# WORK REQUIRED:
The span to copy runs from the line containing "Click the Aliudin" to the last line below. Copy it exactly, with nothing else.

(Records from a data collection)
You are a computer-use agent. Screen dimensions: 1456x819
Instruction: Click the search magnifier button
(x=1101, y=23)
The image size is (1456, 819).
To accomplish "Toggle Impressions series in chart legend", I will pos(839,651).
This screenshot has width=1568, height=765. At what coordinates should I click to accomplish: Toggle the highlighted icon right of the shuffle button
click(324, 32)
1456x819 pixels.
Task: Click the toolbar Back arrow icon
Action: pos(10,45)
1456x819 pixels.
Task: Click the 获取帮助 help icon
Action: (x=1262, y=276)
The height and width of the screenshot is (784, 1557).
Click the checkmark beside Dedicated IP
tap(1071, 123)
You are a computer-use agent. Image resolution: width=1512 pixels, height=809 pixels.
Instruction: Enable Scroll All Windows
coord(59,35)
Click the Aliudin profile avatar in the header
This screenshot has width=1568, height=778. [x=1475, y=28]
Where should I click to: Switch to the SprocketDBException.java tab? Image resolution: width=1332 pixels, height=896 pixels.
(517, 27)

# WRITTEN ANSWER:
Click the Aliudin profile avatar in the header
This screenshot has width=1568, height=778. [x=1475, y=28]
Where should I click to: Switch to the SprocketDBException.java tab? Image resolution: width=1332 pixels, height=896 pixels.
(517, 27)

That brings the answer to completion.